The Gramps cars were not involved with the drilling pipe traffic of the fifties and sixties. 

Besides the pipe cars Charlie mentioned, a major group of cars were the high-side gons with the ends removed and the brake staffs moved to the corner. These were about 30-32 ft long, so needed idlers to space them apart.  The first idlers were more cut-down gons, then they built the 67xxx class from lboxcars (6700-6725) snd stock cars (6726-6750).    the boxcar-based idlers can me distinguished by the pieces of siding left under various pieces of hardware.  There are some good photos of the pipe trains in Steinheimer's  "Backwoods RAailroads of the West"

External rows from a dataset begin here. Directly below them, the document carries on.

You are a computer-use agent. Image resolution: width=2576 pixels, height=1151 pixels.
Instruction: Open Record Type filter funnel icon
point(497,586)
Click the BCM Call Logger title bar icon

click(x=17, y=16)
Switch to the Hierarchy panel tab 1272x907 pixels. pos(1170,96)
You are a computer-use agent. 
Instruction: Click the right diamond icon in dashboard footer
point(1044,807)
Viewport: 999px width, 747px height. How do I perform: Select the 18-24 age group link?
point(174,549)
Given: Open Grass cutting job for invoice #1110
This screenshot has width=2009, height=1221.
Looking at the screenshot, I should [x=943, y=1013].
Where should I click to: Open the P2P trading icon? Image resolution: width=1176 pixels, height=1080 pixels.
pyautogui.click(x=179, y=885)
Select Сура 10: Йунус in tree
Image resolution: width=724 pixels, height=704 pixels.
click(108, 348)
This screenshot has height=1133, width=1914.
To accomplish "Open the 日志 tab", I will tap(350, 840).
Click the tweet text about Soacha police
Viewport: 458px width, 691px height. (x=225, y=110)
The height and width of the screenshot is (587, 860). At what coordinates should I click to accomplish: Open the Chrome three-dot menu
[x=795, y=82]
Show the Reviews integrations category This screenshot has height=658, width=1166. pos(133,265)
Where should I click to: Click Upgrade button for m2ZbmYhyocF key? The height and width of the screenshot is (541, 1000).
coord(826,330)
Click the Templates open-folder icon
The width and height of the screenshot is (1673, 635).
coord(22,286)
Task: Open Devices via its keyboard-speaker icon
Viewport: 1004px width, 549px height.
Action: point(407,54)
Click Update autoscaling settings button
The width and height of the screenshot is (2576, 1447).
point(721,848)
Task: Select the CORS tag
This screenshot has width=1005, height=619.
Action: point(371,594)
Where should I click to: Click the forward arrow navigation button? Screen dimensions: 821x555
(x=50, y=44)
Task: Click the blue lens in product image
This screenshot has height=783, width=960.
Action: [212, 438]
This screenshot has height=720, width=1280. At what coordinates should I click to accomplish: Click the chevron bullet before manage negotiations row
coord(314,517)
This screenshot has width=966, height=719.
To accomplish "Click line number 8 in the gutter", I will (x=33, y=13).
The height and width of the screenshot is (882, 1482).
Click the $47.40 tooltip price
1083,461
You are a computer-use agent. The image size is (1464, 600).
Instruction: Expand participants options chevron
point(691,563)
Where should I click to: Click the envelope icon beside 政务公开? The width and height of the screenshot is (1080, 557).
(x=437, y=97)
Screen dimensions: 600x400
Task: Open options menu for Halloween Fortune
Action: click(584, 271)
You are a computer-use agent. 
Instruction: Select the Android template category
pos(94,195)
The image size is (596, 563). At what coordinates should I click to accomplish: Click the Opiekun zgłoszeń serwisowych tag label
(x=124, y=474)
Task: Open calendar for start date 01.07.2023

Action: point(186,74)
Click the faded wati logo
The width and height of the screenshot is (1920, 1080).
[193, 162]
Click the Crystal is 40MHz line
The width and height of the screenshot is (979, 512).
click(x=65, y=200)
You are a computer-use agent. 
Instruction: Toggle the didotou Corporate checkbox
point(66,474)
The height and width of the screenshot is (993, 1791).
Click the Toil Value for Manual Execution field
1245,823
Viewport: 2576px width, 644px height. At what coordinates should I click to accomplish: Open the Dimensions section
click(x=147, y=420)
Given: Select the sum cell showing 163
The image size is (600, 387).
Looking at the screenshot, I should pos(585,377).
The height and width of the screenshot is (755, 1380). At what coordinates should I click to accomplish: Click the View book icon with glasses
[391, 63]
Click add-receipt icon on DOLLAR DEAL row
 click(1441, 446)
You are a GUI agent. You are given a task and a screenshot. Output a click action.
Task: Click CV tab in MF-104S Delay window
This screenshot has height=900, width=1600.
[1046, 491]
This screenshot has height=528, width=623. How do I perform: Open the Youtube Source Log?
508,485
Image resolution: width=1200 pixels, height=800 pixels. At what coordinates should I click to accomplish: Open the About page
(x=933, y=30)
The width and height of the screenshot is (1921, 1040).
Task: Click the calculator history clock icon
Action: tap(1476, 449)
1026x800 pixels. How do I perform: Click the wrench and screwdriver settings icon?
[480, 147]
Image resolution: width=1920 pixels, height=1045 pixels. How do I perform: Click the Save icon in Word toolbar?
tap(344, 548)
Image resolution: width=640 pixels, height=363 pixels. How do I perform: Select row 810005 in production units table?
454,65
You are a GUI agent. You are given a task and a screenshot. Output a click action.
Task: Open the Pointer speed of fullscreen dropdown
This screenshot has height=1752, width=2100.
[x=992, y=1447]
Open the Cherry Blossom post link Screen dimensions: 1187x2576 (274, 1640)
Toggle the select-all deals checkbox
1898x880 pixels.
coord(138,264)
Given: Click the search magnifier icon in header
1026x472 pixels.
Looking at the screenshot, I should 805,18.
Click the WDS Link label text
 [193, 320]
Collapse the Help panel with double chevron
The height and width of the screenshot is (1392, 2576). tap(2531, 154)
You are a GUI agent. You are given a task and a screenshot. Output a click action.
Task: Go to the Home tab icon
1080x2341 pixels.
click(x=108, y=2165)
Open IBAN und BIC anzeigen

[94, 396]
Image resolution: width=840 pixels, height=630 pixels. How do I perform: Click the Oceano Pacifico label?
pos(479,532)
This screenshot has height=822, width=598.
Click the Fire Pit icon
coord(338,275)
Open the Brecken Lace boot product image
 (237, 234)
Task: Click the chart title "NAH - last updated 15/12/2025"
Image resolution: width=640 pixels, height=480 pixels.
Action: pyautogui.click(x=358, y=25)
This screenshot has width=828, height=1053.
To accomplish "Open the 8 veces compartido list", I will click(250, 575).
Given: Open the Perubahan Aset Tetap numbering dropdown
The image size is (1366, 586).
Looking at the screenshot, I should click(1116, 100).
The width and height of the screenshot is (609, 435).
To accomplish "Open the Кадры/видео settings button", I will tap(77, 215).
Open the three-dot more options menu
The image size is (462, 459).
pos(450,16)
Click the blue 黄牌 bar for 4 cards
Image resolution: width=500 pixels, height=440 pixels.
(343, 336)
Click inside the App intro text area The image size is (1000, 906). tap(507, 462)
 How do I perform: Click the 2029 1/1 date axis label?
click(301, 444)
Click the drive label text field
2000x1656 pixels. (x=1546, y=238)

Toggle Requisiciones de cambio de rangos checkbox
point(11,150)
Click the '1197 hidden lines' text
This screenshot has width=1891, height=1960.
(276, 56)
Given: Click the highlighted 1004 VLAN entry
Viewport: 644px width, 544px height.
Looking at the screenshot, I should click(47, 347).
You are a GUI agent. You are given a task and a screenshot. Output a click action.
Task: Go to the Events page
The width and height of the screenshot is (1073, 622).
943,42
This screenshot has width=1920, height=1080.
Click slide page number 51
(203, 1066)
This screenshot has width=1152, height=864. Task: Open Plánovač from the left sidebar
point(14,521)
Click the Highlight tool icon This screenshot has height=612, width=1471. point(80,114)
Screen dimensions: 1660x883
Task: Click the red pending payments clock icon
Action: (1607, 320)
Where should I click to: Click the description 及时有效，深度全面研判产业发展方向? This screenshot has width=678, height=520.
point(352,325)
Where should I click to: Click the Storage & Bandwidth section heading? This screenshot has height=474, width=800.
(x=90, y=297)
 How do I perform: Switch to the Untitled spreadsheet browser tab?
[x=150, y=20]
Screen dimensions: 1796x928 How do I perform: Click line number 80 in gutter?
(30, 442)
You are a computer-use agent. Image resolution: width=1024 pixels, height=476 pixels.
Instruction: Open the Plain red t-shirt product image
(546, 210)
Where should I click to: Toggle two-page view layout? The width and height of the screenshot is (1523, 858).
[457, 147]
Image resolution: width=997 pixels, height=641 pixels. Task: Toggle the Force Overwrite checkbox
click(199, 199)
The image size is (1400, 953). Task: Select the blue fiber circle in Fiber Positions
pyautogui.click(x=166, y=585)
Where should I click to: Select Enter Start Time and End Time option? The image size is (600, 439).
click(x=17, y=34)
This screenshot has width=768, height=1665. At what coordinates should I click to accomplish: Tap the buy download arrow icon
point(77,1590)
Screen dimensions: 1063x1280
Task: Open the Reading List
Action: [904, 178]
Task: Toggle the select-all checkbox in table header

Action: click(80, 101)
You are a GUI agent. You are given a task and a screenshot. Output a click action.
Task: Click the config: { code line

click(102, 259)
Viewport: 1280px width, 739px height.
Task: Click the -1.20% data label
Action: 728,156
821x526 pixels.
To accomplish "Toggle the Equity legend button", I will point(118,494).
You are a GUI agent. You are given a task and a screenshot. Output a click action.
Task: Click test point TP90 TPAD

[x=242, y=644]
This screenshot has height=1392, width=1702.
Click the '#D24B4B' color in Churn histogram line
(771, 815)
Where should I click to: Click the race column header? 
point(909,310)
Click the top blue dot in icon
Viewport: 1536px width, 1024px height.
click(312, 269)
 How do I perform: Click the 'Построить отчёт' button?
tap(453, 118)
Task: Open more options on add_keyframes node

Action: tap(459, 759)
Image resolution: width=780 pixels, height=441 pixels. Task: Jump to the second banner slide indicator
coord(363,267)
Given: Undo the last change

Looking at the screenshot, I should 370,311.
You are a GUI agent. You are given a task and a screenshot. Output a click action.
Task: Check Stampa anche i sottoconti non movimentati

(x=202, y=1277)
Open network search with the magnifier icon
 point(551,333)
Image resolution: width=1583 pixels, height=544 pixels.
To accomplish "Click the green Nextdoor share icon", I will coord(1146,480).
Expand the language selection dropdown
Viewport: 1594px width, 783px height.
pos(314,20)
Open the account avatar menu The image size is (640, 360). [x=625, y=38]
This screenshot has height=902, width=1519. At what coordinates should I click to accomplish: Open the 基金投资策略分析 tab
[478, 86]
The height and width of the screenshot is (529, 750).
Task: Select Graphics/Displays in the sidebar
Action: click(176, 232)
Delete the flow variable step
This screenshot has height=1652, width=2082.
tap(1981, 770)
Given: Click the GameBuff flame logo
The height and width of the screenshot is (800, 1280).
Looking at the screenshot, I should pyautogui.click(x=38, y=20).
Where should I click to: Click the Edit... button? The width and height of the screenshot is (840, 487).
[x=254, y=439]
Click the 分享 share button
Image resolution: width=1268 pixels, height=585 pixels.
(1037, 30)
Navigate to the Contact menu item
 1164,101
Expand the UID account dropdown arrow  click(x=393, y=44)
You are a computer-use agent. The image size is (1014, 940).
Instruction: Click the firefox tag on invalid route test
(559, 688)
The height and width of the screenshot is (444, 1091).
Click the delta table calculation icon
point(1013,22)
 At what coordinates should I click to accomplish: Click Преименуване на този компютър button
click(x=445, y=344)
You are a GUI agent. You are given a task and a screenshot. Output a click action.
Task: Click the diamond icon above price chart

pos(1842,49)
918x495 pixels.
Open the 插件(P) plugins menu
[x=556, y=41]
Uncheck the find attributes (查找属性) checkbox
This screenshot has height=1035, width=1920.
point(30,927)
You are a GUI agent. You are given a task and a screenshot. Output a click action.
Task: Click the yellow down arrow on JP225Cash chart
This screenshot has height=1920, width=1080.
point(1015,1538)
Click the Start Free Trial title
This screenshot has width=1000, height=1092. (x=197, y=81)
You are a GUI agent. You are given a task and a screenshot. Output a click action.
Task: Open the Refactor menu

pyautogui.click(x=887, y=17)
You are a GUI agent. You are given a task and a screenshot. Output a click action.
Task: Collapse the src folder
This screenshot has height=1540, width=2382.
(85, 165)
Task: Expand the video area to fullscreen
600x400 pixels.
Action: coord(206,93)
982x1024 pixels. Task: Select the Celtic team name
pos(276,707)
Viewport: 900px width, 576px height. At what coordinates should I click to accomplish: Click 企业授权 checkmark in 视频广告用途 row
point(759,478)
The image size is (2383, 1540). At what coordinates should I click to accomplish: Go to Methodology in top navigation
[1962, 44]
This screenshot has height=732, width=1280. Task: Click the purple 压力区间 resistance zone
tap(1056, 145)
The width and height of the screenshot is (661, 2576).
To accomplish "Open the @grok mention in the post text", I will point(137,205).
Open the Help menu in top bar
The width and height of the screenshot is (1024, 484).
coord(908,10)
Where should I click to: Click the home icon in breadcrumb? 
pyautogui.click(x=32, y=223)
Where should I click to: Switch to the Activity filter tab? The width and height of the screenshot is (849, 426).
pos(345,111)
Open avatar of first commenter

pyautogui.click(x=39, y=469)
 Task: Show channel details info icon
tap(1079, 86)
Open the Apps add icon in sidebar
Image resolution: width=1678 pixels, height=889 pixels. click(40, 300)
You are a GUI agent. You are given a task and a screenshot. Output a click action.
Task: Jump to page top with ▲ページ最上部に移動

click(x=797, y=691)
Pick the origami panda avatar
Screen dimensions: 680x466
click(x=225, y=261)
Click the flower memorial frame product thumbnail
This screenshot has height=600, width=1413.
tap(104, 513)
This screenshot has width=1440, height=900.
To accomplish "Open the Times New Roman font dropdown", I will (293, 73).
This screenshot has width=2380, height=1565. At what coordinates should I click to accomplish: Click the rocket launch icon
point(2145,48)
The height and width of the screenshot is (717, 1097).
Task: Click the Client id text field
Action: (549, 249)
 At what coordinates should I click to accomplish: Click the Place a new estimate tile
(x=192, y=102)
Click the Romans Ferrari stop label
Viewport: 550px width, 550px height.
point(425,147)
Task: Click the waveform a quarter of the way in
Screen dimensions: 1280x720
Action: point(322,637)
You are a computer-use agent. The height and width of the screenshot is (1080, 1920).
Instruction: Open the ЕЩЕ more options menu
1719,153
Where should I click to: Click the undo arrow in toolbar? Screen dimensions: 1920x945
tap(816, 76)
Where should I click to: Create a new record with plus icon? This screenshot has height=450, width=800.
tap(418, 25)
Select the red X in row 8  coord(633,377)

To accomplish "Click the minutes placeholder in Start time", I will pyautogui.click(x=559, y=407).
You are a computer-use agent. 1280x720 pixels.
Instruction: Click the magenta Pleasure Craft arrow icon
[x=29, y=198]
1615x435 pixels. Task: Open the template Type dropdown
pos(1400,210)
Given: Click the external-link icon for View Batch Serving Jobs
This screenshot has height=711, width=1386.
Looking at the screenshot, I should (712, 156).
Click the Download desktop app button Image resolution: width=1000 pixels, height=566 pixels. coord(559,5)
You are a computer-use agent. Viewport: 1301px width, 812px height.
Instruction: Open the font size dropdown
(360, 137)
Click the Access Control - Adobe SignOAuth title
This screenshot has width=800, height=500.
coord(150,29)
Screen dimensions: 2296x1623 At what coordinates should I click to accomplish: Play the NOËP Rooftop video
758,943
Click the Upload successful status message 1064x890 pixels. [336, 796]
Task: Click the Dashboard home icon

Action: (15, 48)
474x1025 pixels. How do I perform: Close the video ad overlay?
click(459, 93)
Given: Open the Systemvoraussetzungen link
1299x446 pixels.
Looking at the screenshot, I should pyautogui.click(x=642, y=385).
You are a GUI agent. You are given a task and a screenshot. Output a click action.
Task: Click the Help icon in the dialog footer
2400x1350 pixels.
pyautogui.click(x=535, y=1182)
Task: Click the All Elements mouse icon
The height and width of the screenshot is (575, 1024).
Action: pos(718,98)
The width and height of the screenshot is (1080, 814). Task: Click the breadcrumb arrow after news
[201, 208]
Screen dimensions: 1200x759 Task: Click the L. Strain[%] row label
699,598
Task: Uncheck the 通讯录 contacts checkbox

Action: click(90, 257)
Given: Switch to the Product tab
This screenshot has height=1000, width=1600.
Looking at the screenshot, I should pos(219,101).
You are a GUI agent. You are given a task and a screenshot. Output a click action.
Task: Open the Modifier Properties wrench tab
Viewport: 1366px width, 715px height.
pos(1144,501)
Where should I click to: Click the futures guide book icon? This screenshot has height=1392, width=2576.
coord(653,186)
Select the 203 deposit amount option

Most of the pipe was the smaller-diameter pipe used to get the oil out of the ground.  There was some larger diameter pipe that was used as conductor casing for the upper part of the well.  Pipe joints were welded.  Also there was "drill-stem" that was heavier-walled pipe with tapered threaded joints that was used in the actual drilling.  This had a fairly heavy wall as it was turning to drive the drill bit.  This was hollow to pump the drilling mud down the center and flush the cuttings up and out of the hole.    gj


yes and no
the gramps field was brought in in maybe '37 or so
crude was piped to chama
loaded on gramps cars
sent east to alamosa
only about 20 wells
fields around farmington came in year or two later
crude went to durango, then north
don't know where pipe came from
i have or have seen pix of trains full of pipe
in both chama and alamosa
was destined for farmington
if you're going to model from chama to alamosa
would have gramps cars back and forth
pipe cars back and forth
as i said elsewhere i am not model railroader
i have a bunch of toy trains
anything else would insult you guys
i get flat car kits and do "good enough" stuff with them
among other things,
i have a pipe "three-fur" load with a big christmas tree
gets attention

Old John

On pages 344, 345, 362 & 369 in Narrow Gauge Country by Mallory Hope Ferrell, contains enough pictures of consists with drilling equipment to answer some of your questions.  You may want to contact Mr. Ferrell as e is a wealth of information and does model the Colorado narrow gauges in On3.  His E-mail address can be gotten from the Narrow Gauge and Short Line Gazette, in which he has a column.